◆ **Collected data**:
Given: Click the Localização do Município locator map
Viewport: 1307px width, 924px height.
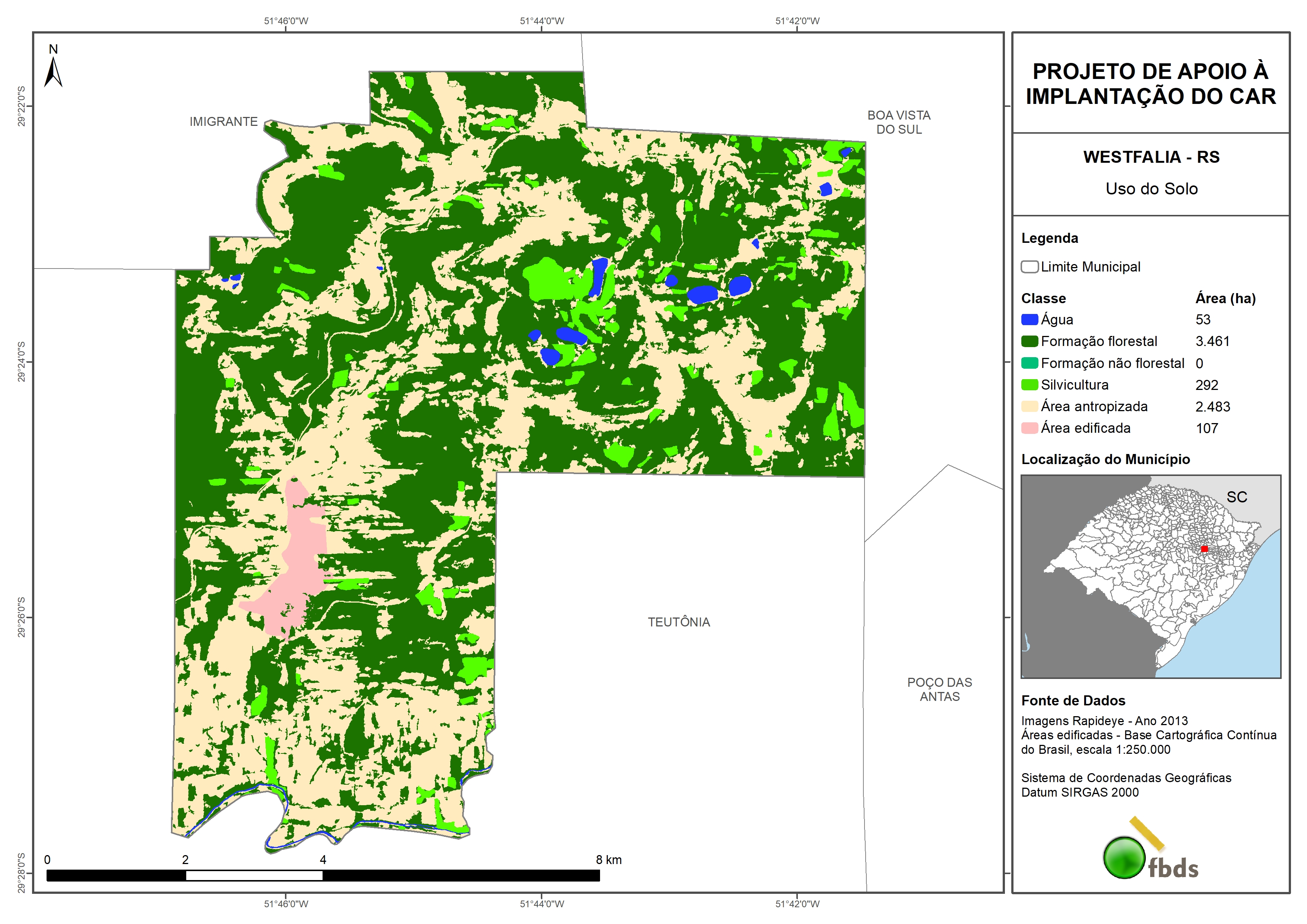Looking at the screenshot, I should tap(1151, 576).
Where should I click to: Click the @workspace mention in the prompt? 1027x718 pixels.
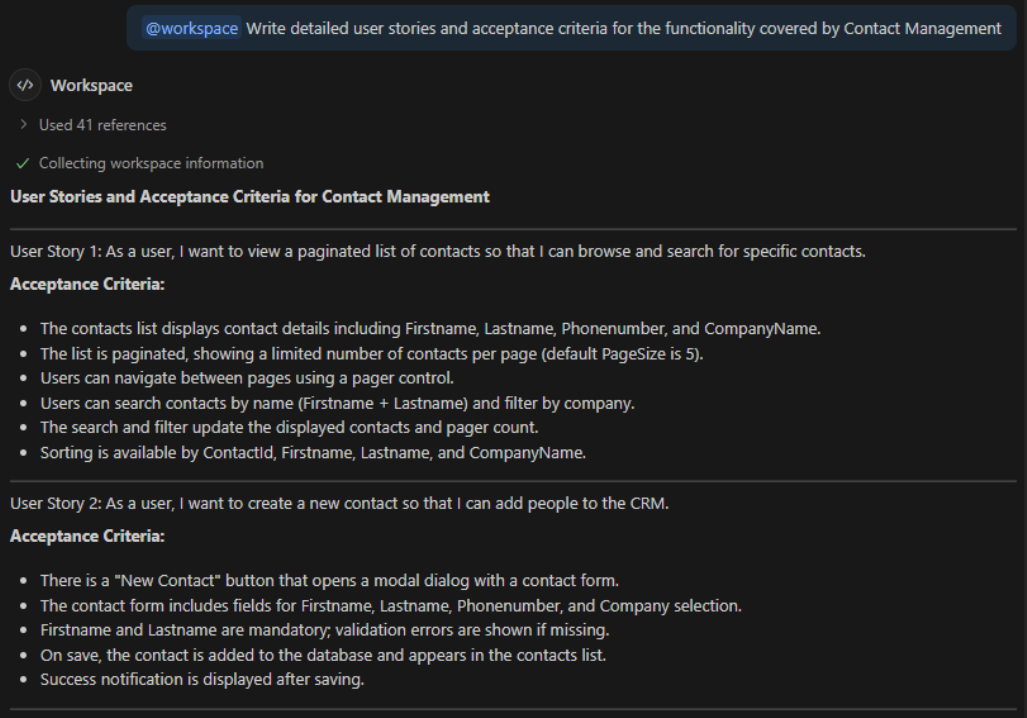tap(191, 28)

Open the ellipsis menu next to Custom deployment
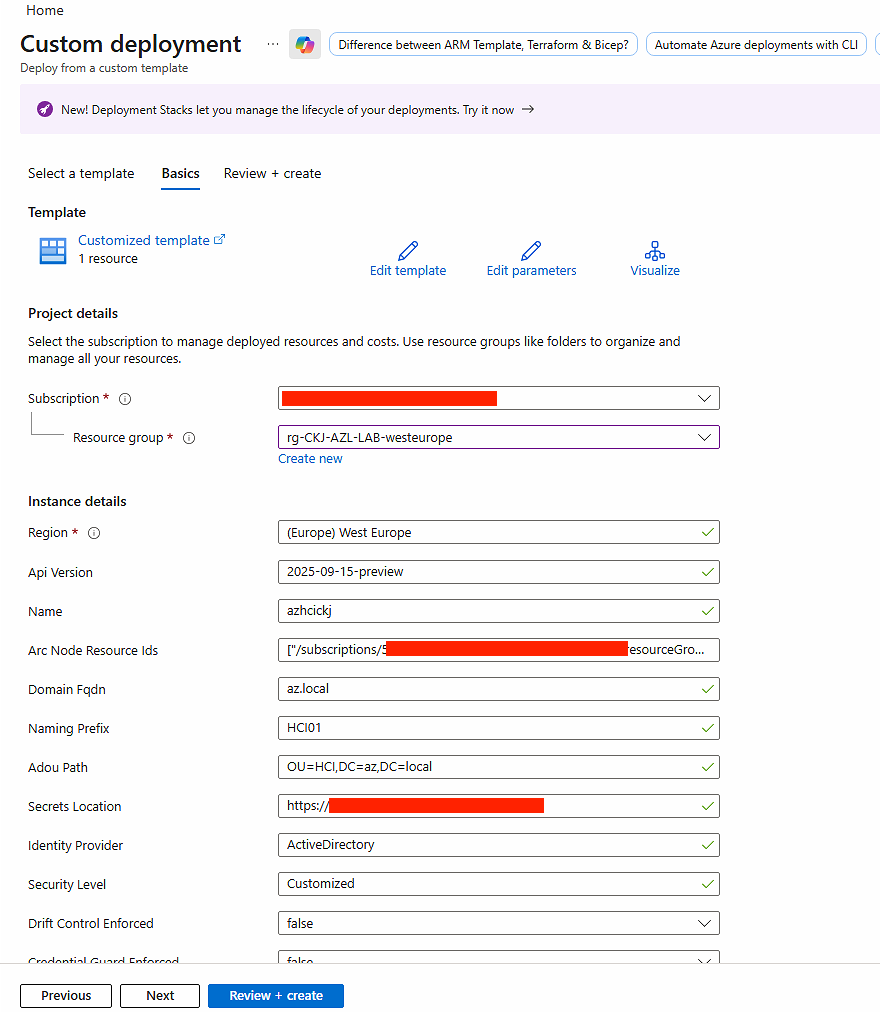tap(273, 45)
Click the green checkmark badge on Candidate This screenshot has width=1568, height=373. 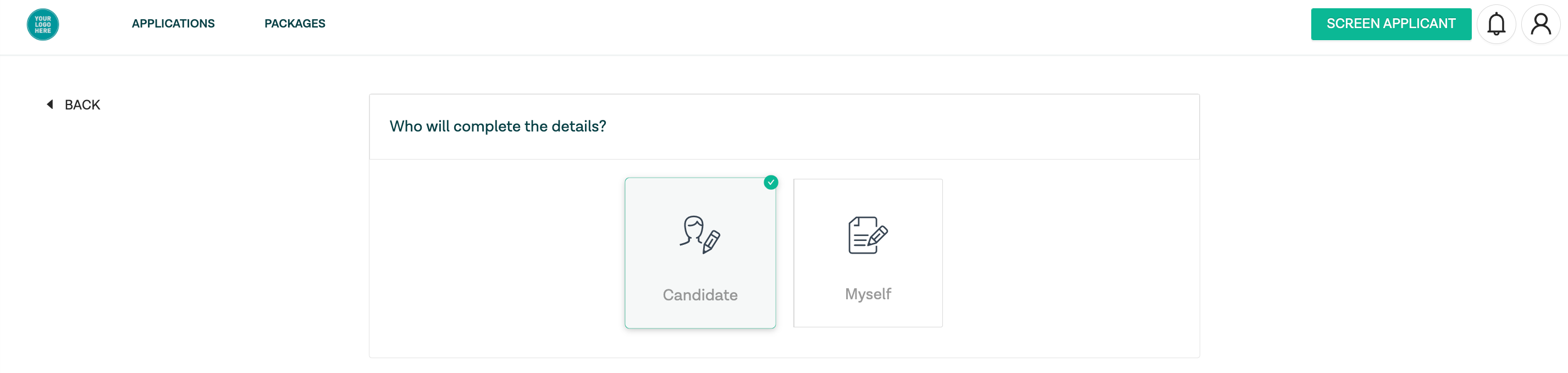(x=771, y=182)
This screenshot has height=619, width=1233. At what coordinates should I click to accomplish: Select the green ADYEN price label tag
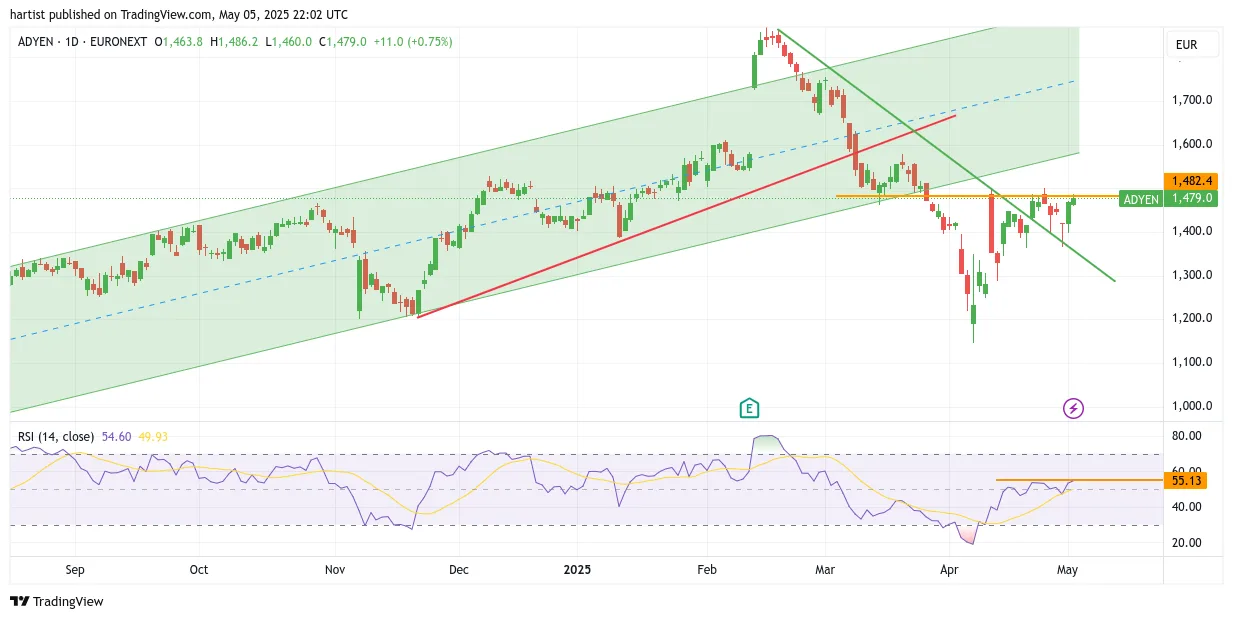pos(1141,199)
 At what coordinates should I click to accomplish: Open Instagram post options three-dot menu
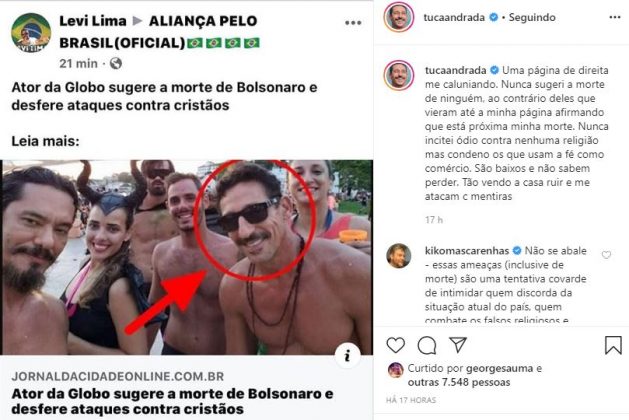[615, 17]
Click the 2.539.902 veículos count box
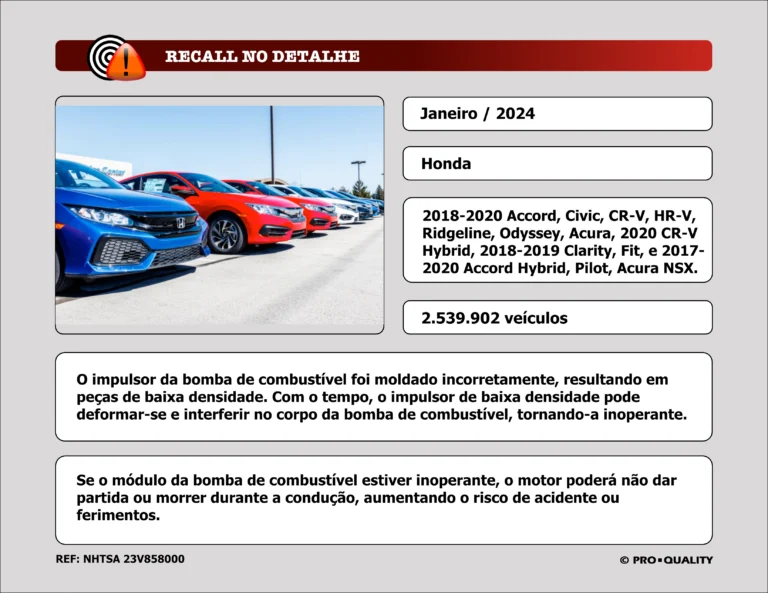The width and height of the screenshot is (768, 593). click(x=557, y=318)
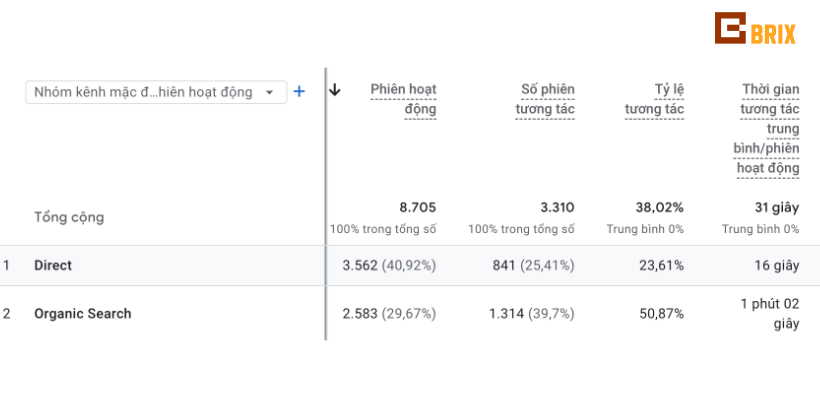
Task: Sort by Phiên hoạt động column header
Action: pos(403,99)
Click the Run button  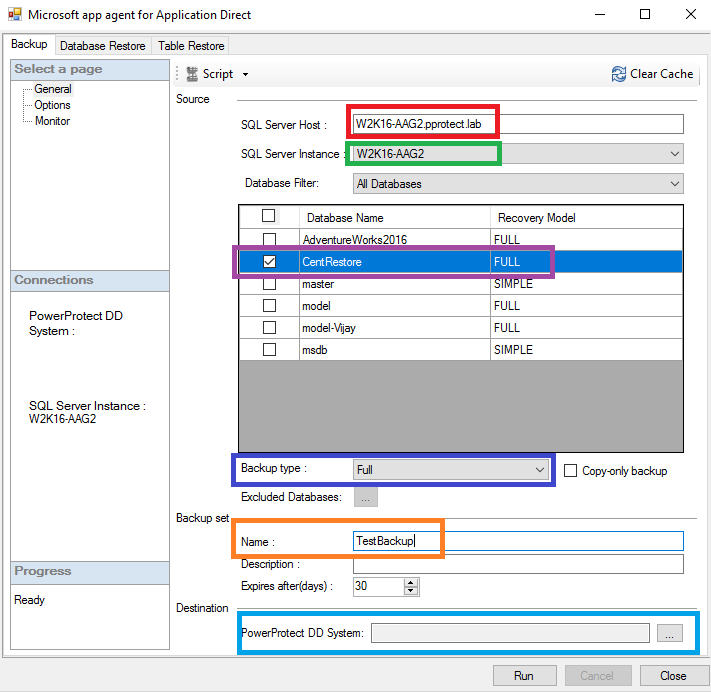click(x=523, y=676)
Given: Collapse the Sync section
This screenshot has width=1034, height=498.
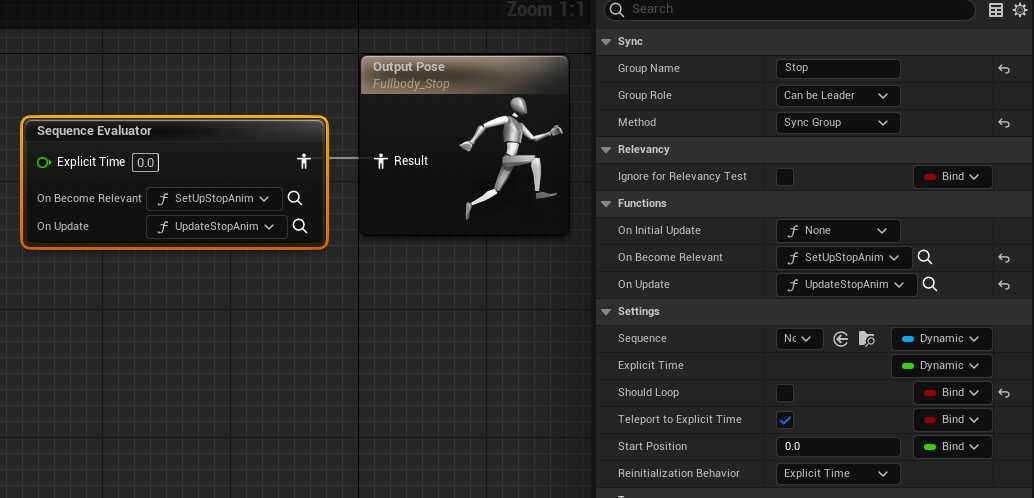Looking at the screenshot, I should 606,42.
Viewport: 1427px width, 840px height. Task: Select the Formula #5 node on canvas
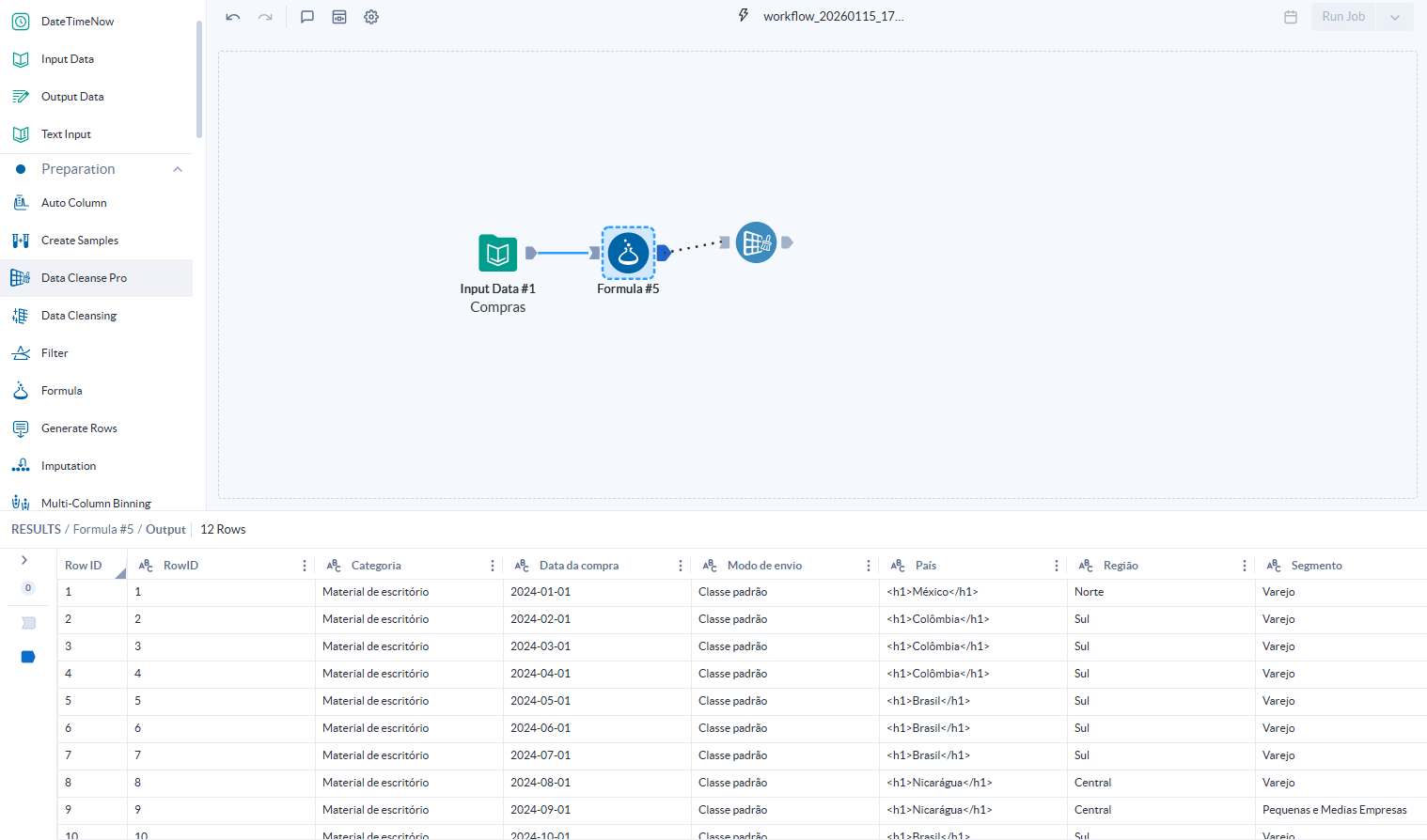(628, 253)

◆ **Your objective**: Only a number is expected in reply: how many lines of the entries hold the word "Given"?

◆ **Task output**: 2